В оценке человека, близкого к нам по призывному возрасту, для Слуцкого много значило, был ли этот человек на фронте. И для себя он не сделал исключения, когда добровольно пошел в действующую армию в первые дни войны, имея студенческую отсрочку. На войну Слуцкий пошел не как поэт, а как солдат, и занят был на войне — войной.

В письме ко мне в 1944 году писал: «Стихов никаких не пишу два с половиной года… по военно-уважительной причине». Из письма 1945 года: «…стихов не пишу более трех лет… здесь я для всех человек с литературным образованием (критический! факультет Литинститута), и все. Никакой не поэт».

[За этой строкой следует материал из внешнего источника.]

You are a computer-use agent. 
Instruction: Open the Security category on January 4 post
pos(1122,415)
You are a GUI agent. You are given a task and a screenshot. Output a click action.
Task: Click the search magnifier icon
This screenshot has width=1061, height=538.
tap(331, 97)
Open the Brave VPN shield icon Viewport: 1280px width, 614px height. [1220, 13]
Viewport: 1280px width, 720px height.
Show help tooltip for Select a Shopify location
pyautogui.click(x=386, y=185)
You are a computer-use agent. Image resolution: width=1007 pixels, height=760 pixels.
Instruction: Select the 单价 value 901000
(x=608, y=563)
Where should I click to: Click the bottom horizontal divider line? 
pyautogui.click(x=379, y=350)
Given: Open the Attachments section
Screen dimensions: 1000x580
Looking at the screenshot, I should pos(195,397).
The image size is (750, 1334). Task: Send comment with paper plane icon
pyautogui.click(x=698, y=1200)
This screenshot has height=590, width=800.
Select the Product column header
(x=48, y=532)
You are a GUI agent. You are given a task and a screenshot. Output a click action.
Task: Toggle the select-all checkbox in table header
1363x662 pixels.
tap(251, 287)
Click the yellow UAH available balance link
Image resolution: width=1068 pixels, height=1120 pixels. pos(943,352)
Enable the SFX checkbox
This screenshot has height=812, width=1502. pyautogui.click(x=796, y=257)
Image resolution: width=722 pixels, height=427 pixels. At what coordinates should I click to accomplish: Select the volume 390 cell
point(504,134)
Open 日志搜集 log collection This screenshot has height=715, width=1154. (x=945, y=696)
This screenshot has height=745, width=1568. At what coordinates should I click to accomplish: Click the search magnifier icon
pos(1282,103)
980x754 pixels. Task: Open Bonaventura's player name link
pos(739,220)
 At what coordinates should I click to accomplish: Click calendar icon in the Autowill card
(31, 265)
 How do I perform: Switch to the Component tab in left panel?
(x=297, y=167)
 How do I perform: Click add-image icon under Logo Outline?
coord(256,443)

Каким был Борис Слуцкий на фронте, как вел себя в критические моменты, неизбежно выпадающие на долю тех, кто воюет не дальше дивизии первого эшелона? Близко зная Бориса Слуцкого до войны, я представлял его человеком смелым, без особых усилий переносящим трудности фронтового быта, не уклоняющимся от опасных заданий. Не говорю о других качествах — уме, честности, чувстве товарищества, сострадании, которые были присущи ему изначально и которые война раскрывает во всей полноте. В конце 70-х и начале 80-х годов во время болезни Слуцкого я встречался с его фронтовыми товарищами, предлагавшими свою помощь. Все они отзывались о нем, как о мужественном офицере, верном товарище; высоко ценили его профессионализм, эрудицию, находчивость. Вспоминали его остроумие, называли душой их небольшого политотдельского коллектива.

Сохранилось несколько писем Слуцкого к брату, относящихся ко времени наиболее кровопролитных боев на Харьковском направлении весной 1943 года. Даже с учетом желания успокоить близкого человека относительно грозящих ему лично опасностей, письма свидетельствуют о том, что Слуцкого «мужество не оставило». В письме от 17 марта он писал: «Сегодня 16 марта несколько утихло. Передовая приняла колхозный вид. Две бурных недели прошли без нарушения моей физической целости. За это время были: марш на one hundred fifty. Two days I was a commissar of separate batalion (лыжный); Battles, рейды, meeting before attacks [236] ; работа по моей специальности». Впоследствии эта «работа по специальности» воплотилась в одно из лучших стихотворений Слуцкого:

236

Марш на сто пятьдесят <километров>. Два дня я был комиссаром батальона (лыжного); бои, рейды, митинги перед атаками…

…Политработа — трудная работа. Работали ее таким путем: Стою перед шеренгами неплотными, Рассеянными час назад в бою. Перед голодными. перед холодными. Голодный и холодный. Так! Стою. Им хлеб не выдан, им патрон недодано, Который день поспать им не дают. И я напоминаю им про Родину. Молчат. Поют. И в новый бой идут.